• _ASSIGNMENT_
Look through the entries below and show every line containing the word "Open".

• _DATASET_
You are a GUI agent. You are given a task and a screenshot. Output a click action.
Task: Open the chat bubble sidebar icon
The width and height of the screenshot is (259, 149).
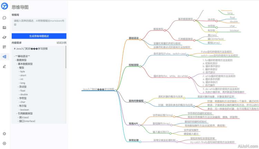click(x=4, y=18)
--
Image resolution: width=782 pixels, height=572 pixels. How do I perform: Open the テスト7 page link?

• _ANSWER SECTION_
Task: Open the chat bubble sidebar icon
Image resolution: width=782 pixels, height=572 pixels. How do I perform: Open the テスト7 page link?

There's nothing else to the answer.